Jean-Pierre Raffarin. – La concentration de la distribution était prévisible et elle a été prévue. Pour moi, le rapprochement entre Carrefour et Promodès n'est pas en soi une mauvaise nouvelle. En effet, en France, la concurrence sauvage à laquelle se sont livrés les très nombreux distributeurs a fait beaucoup de dégâts. En Allemagne et au Royaume-Uni, les concentrations qui ont déjà eu lieu il y a de nombreuses années n'ont pas fragilisé les PME. Il vaut mieux, en France, avoir trois ou quatre grands réseaux de distributeurs plus responsables, plus internationaux, plus institutionnels plutôt qu'une dizaine de cow-boys qui s'écrasent eux-mêmes en écrasant les prix.

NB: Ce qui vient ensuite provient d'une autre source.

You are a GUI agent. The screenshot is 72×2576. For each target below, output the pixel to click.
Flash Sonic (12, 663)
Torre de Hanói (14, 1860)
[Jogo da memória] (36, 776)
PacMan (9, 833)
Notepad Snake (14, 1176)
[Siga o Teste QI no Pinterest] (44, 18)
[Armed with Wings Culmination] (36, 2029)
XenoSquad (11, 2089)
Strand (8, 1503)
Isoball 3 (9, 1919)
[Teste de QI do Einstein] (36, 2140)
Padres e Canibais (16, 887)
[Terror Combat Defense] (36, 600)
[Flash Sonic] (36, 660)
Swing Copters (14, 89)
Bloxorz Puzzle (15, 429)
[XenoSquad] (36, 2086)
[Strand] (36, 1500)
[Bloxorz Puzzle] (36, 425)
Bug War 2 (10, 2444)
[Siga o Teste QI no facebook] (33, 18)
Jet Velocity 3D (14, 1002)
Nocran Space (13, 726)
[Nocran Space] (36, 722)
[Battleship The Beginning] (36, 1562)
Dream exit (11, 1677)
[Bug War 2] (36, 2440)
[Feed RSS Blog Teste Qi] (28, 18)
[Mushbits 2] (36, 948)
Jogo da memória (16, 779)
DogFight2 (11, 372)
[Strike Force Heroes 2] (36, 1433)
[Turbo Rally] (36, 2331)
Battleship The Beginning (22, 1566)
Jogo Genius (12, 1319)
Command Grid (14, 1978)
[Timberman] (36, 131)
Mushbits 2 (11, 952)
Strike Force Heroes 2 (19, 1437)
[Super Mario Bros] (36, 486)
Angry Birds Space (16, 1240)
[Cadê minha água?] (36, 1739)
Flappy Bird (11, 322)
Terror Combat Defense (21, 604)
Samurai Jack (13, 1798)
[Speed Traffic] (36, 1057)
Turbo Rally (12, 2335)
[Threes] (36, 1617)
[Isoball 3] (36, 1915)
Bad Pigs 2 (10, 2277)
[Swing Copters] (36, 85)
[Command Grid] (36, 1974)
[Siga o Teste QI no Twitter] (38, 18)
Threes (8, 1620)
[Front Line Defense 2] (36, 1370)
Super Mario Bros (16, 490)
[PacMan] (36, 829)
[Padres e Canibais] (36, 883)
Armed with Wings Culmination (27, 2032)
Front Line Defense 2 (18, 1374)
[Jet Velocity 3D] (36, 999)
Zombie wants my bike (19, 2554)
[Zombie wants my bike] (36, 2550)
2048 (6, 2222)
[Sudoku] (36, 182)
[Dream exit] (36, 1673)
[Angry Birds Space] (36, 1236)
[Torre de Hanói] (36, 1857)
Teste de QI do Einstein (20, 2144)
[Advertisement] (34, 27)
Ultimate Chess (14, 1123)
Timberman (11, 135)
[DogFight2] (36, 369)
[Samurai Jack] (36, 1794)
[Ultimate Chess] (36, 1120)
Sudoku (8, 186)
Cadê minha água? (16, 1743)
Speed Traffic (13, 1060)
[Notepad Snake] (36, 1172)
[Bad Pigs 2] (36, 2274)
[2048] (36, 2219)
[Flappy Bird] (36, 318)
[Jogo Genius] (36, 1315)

LE FIGARO économie. - Ces concentrations ne mettent-elles pas en péril les petits distributeurs ?

- Le problème en France n'est pas la concentration des entreprises, mais la culture dominante de l'hypermarché qui est destructeur. Ce concept est la négation de la notion de service. C'est le cousin germain du magasin d'usine, c'est le rêve de la vente directe qui est en fait la négation du commerce. Nous avons bien fait de mettre un coup d'arrêt aux créations d'hypermarchés en 1996. Cela a conduit les distributeurs à se développer à l'étranger. Déjà l'internationalisation de Carrefour lui a permis de progresser dans son partenariat avec les PME. La culture de Promodès, qui possède beaucoup de supermarchés et des magasins de proximité, est régionale et plus éloignée des hypermarchés. Le rapprochement des deux groupes devrait être un accélérateur de l'évolution de Carrefour.

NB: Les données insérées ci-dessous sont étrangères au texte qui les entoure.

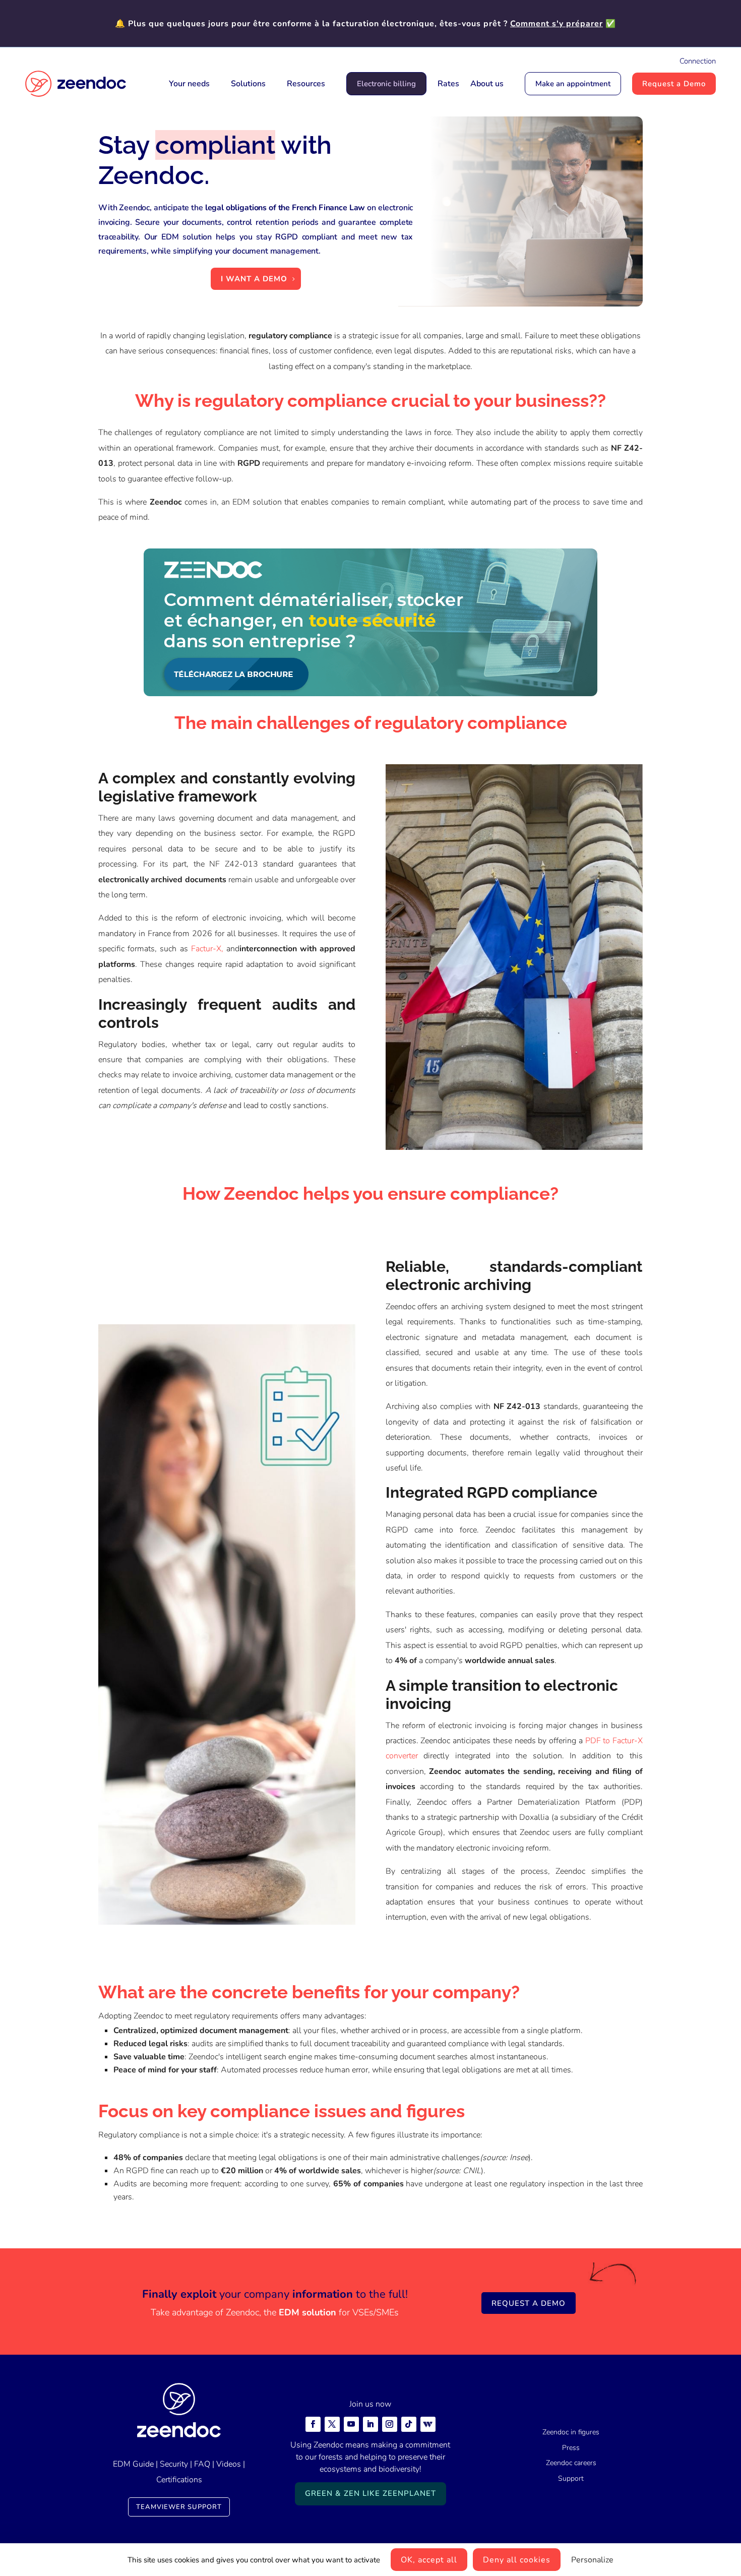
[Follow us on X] (332, 2424)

LE FIGARO économie. - Cette fusion va entraîner la mise en commun des centrales d'achat. De plus en plus puissantes, celles-ci laminent les prix des fournisseurs, des grands groupes industriels et encore plus des PME. N'est-ce pas préoccupant ?

- Cette logique de la centrale d'achat existe en France depuis une quinzaine d'années. Depuis lors elle développe des abus de pouvoir à l'égard des PME qui sont matraquées. Aujourd'hui, il faut changer les méthodes plus que les structures. L'humanisation de la grande distribution passe par un changement de pratiques. Les problèmes ne viennent pas des concentrations, mais du fait que tout est fait pour produire en masse et vendre en masse. Ce qui compte, c'est que les distributeurs changent de comportement. Pour cela, des entreprises plus « institutionnelles » seront plus responsables.

LE FIGARO économie. - Votre région, le Poitou-Charentes, zone agricole, n'est-elle pas particulièrement frappée par les exigences de la grande distribution ?

- En Poitou-Charentes, nous veillons à ce que les moyennes surfaces restent puissantes pour structurer le territoire. Nous avons aussi développé des partenariats dynamiques avec les PME du commerce, notamment les boulangers  et les bouchers. Notre inquiétude est cependant vive quant à l'avenir des marges des producteurs surtout dans le secteur laitier. L'élevage est un secteur économique important, car il joue un rôle territorial et environnemental majeur. Les distributeurs doivent donc veiller à la préservation de nos productions nationales qui aujourd'hui sont réellement menacées.

LE FIGARO économie. - Certaines organisations professionnelles demandent aujourd'hui la révision des règles de la concurrence. Est-ce nécessaire ?

- Le rôle des pouvoirs publics doit être affirmé. Il faut agir pour que les distributeurs n'accumulent pas les marges en avant des filières mais que l'argent remonte en direction des producteurs. Les lois qui existent et surtout le contrôle strict de leur application auquel s'ajoute l'outil fiscal donnent à l'État  les moyens de civiliser des pratiques commerciales jusqu'ici dignes du Far-West. Pour humaniser la distribution, mieux vaut avoir un partenaire qu'une dizaine de distributeurs qui se livrent une guerre sans merci et avec lesquels un dialogue institutionnel est impossible. La stabilisation du secteur facilite le dialogue.

LE FIGARO économie. - Où s'arrêteront les concentrations ?

- Dans cinq ans il y aura probablement quatre grands groupes de distribution d'origine française. Sans doute auront-ils des participations étrangères dans leur capital. Mais ces groupes resteront l'essence française. Les Français garderont une réelle puissance dans le secteur, leur leadership n'est pas remis en question.